Aiki News #93 (Fall 1992)

Yasuo Kobayashi Shihan enrolled in the Aikikai Hombu Dojo in 1955 and became an instructor some three years later. He has taught continuously within the Aikikai Hombu organization since that time. This popular shihan is responsible for the establishment of the Kobayashi Dojos organization, remarkable for its unique management approach and now comprising more than 80 dojos. Kobayashi Senseis policy is to respect his students and encourage their suggestions. In addition to his teaching activities in Japan, he travels frequently to Europe and the USA.

Uchideshi At Hombu Dojo

I entered the Aikikai Hombu Dojo in 1955. Before that I practiced judo in junior and senior high school. I was invited to start aikido by a friend (the son of Danzaki Sensei of the Iaido Federation), but I had examinations and so I waited until after I entered the university to enroll. That was in April of 1955. At that time several families who had lost their homes during the war were living in the dojo. After these people left, the dojo was remodeled and made larger. I think this happened one or two years after I joined the Hombu Dojo.

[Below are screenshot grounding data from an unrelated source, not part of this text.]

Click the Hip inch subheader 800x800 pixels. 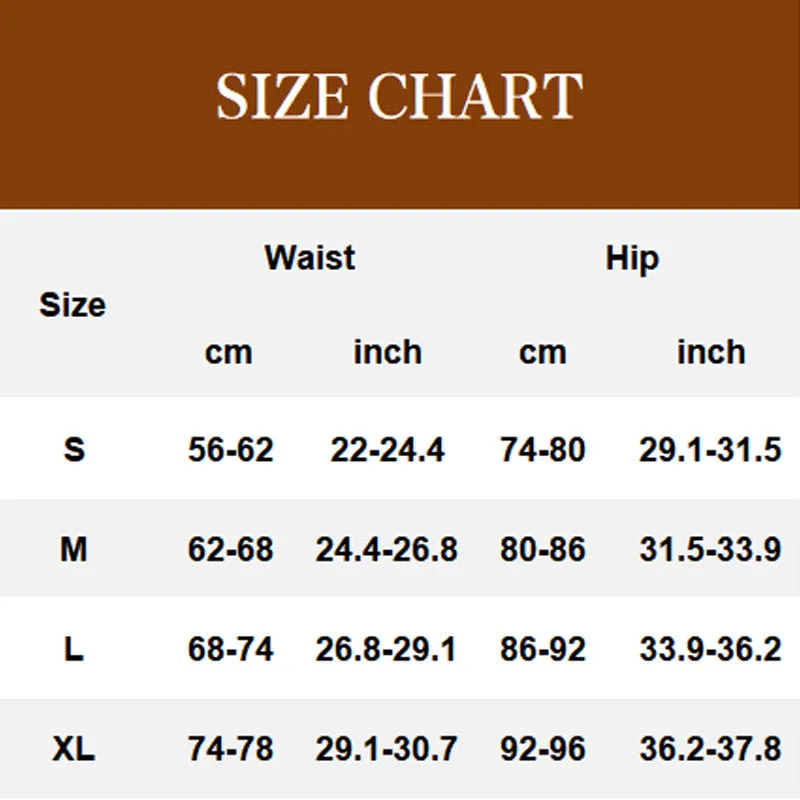pos(711,352)
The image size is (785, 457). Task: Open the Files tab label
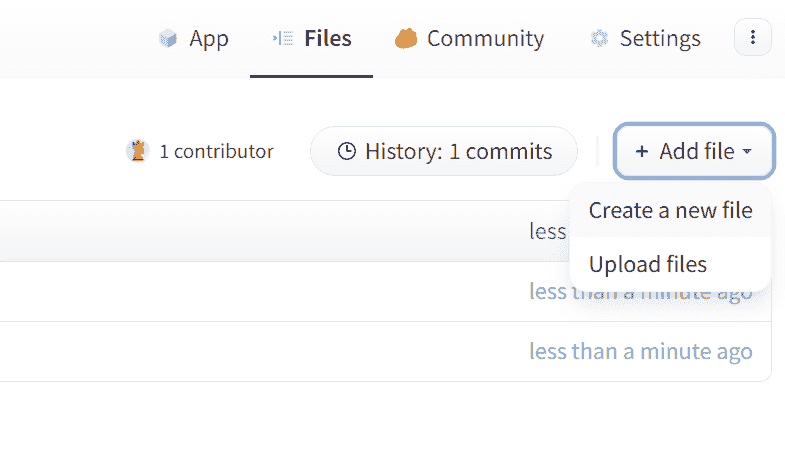coord(328,39)
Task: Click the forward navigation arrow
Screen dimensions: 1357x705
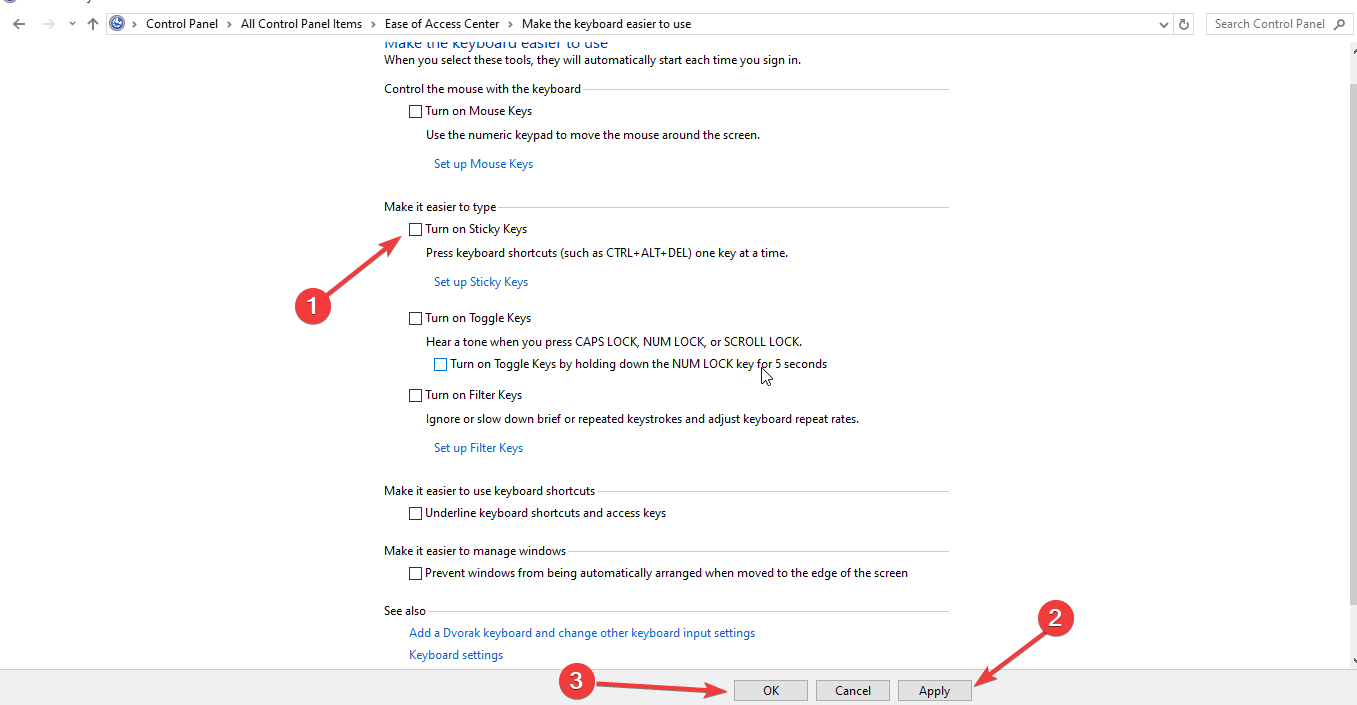Action: (46, 23)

Who were the higher ranking students at that time?

Yasuo Kobayashi Sensei

Arikawa Sensei [Sadateru Arikawa, Aikikai 8th dan] was one. Then there was Mr. Tamura [Nobuyoshi Tamura, the central figure in the FFAB, a large French Aikido organization] and several others. There were three types of students: those who were doing aikido full-time like Tamura Sensei, those who lived in the dojo while working outside, and lastly, the regular students. Arikawa Sensei lived at the dojo while working at a company. There were people who would come to the dojo frequently. Also, Mr. Masamichi Noro [entered as an uchideshi in 1955 and later left the Aikikai organization to establish “Ki no Michi” in France] enrolled a few months before I did. Miss Sunadomari [Fukiko Sunadomari, an expert in Jiki-shinkage-ryu Naginata] was also living there. There was one six-mat room for all of the uchideshi and it had one closet which we all shared. There were two or three toilets.

Did you think about becoming a professional teacher at that stage?

At that time I was just a student and I wasn’t so serious. No one in those days thought that a person could make a living doing martial arts. I just wanted to train and it was fun because so many unusual characters were living together. There was a distinction made between senior and juniors even though this changed daily.

Was Noro Sensei the first of the group to go abroad?

Yes. Mr. Noro went to France and then later called Nobuyoshi Tamura to join him. Then I think Mr. Yamada [Yoshimitsu Yamada, Aikikai 8th dan] went to New York to study when he was a university student. Later, Mr. Chiba [Kazuo Chiba, Aikikai 7th dan] went to England, Mr. Kanai [Mitsunari Kanai, Aikikai 7th dan] was invited by Mr. Yamada and went to Boston, and Mr. Asai [Katsuaki Asai, Aikikai 7th dan] left for Germany. Mr. Sugano [Seiichi Sugano, Aikikai 7th dan] married an Australian woman and went to Australia. Mr. Saotome [Mitsugi! Saotome, active in the USA as head of Aikido Schools of Ueshiba] was still in Japan.

Student Aikido Fedration

Was there an aikido club at Meiji University while you were a student there?

We started a club when I was a junior. Since many university students were coming to the Hombu Dojo, Doshu felt the need to spread aikido among the university population and so he asked those of us who were coming to the dojo to help out.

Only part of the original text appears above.